= O Deus ego amo te =

One of two Latin lyrics

O Deus ego amo te (Latin for "O God I love you") may refer to one of two Latin lyrics sometimes attributed to Francis Xavier, but of uncertain date and authorship.

==O Deus ego amo te, Nam prior tu amasti me==
The one whose first stanza runs:

O Deus ego amo te,
Nam prior tu amasti me;
En libertate privo me
Ut sponte vinctus sequar te

has four additional stanzas in similar rhythm, the last three being apparently a paraphrase of part of a prayer in the "Contemplatio ad amorem spiritualem in nobis excitandum" of Ignatius Loyola's Spiritual: "Take, O Lord, my entire liberty … whatever I have or possess you have bestowed on me; back to thee I give it all, and to the rule of thy will deliver it absolutely. Give me only thy love and thy grace and I am rich enough; nor do I ask anything more."

The hymn (probably first printed in the "Symphonia Sirenum", Cologne, 1695) received in Zabuesnig's "Katholische Kirchengesänge" (Augsburg, 1822), the title of "The Desire of St. Ignatius". Edward Caswall's version appeared in his "Masque of Mary" etc. (1858), and in his "Hymns and Poems" (1873); also in various Catholic hymnbooks (e.g. "Roman Hymnal", New York, 1884; Toner's "Catholic Church Hymnal", New York, 1905; and in Ould's "The Book of Hymns", Edinburgh, 1910).

The hymn was translated by John Keble, John William Hewett, Erastus C. Benedict, Hamilton Montgomerie Macgill, Samuel Willoughby Duffield.

==O Deus ego amo te, Nec amo te ut salves me==
The first stanza of the companion hymn is:

O Deus ego amo te,
Nec amo te ut salves me,
Aut quia non amantes te
Æterno punis igne.

There are four additional stanzas in irregular rhythm, while a variant form adds as a final line: "Et solum quia Deus es" (this given in Moorson's "A Historical Companion to Hymns Ancient and Modern", 2nd ed., Cambridge, 1903, p. 176). The hymn has been styled the "love-sigh" of Francis Xavier, who, it is fairly certain, composed the original Spanish sonnet "No me mueve, mi Dios, para quererte" –on which the various Latin versions are based, about the year 1546. There is not, however, sufficient reason for crediting to him any Latin version.

The form given above appeared in the "Cœleste Palmetum" (Cologne, 1696).

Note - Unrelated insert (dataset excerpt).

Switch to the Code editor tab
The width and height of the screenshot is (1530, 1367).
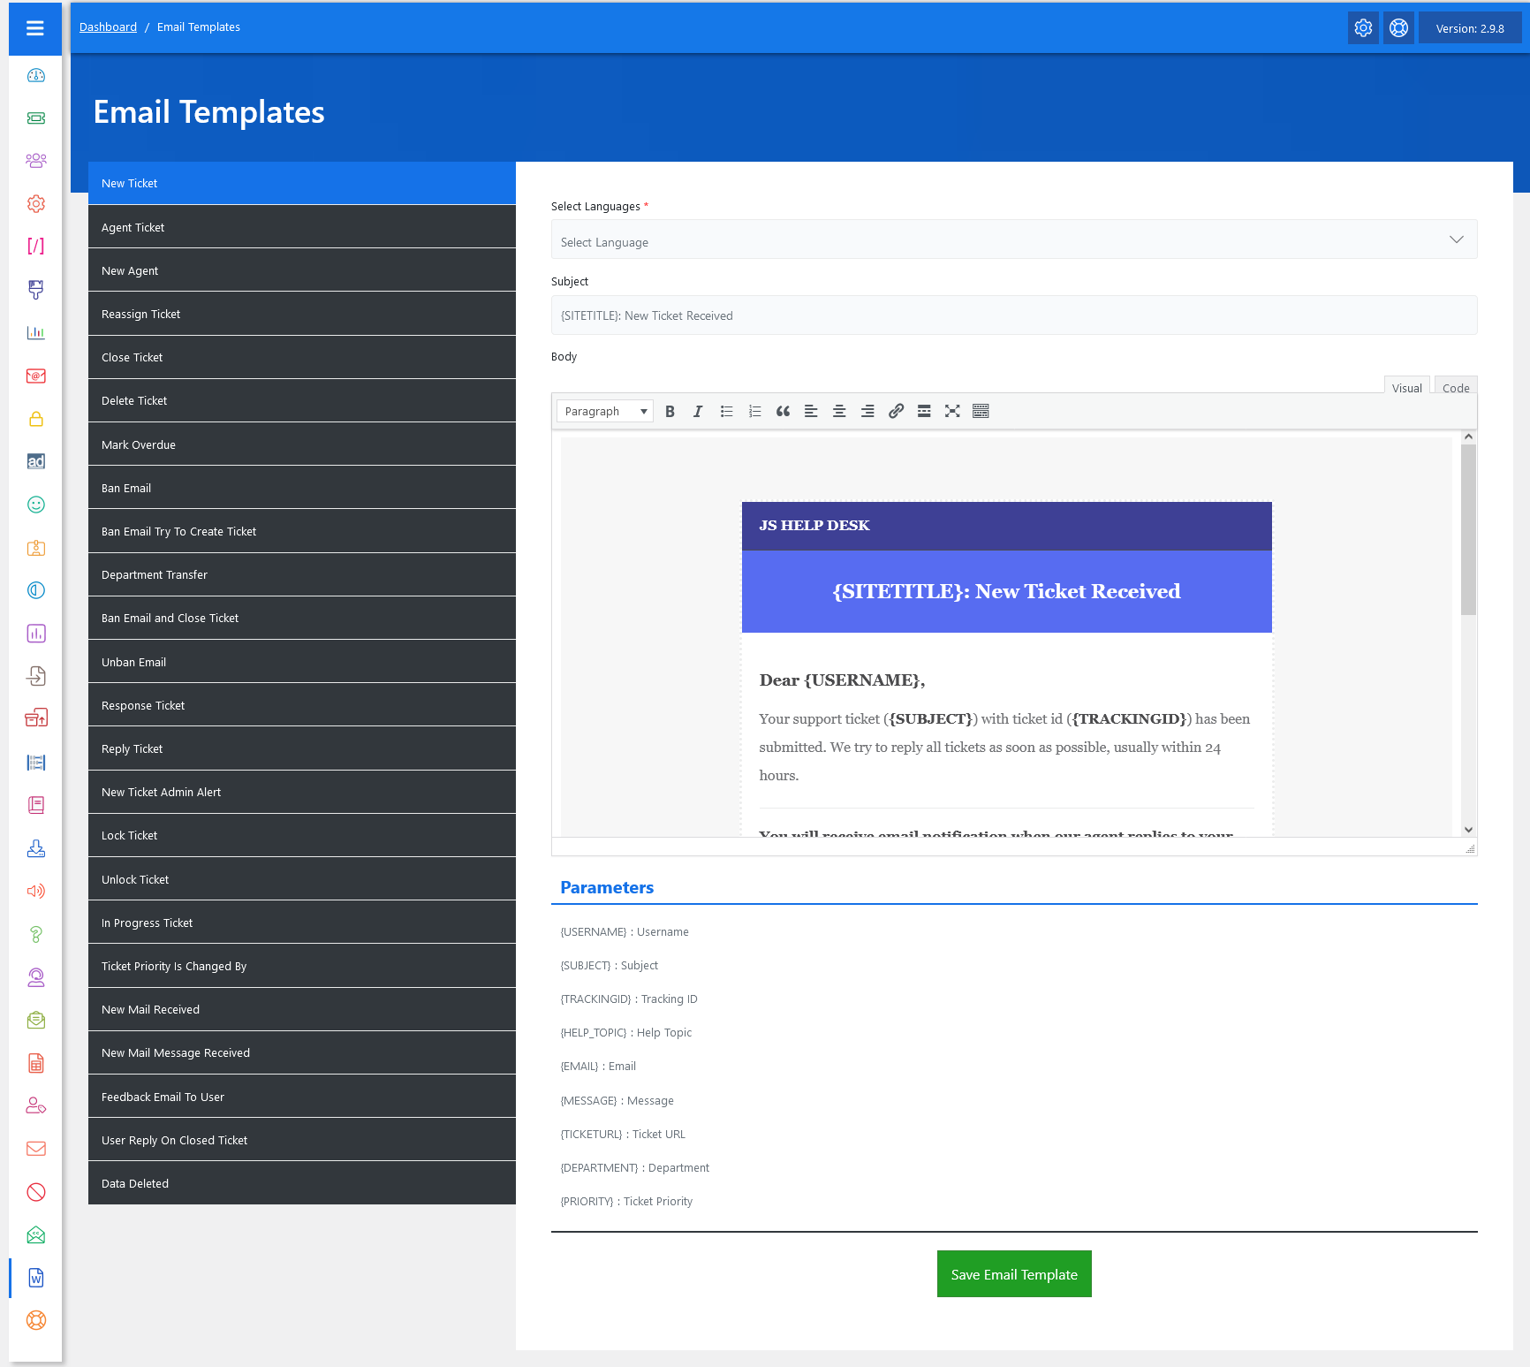(1455, 388)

An earlier Latin version by Joannes Nadasi in his "Pretiosæ occupationes morientium" (Rome, 1657), beginning: "Non me movet, Domine, ad amandum te". Nadasi again translated it in 1665. F. X. Drebitka ("Hymnus Francisci Faludi", Budapest, 1899) gives these versions, and one by Petrus Possinus in 1667. In 1668 J. Scheffler gave, in his "Heilige Seelenlust", a German translation–"Ich liebe Gott, und zwar unsonst" – of a version beginning "Amo Deum, sed libere".

The form of the hymn indicated above has been translated into English verse about twenty-five times, and is found in Catholic and non-Catholic hymn-books. Samuel Willoughby Duffield, a Presbyterian, speaks of both hymns in glowing terms, in his "Latin Hymn Writers and Their Hymns" (New York, 1889): "From the higher critical standpoint, then, these hymns are not unacceptable as Xavier's own work. They feel as if they belonged to his age and to his life. They are transfused and shot through by a personal sense of absorption into divine love, which has fused and crystallized them in its fiercest heat" (p. 300).

The Scriptural text for both hymns might well be II Cor., v, 14, 15, or perhaps better still I John, iv, 19 – "Let us therefore love God, because God hath first loved us". The text of both hymns is given in Daniel's "Thesaurus Hymnologicus", II, 335; of the second hymn, with notes, in March's "Latin Hymns", 190, 307 etc.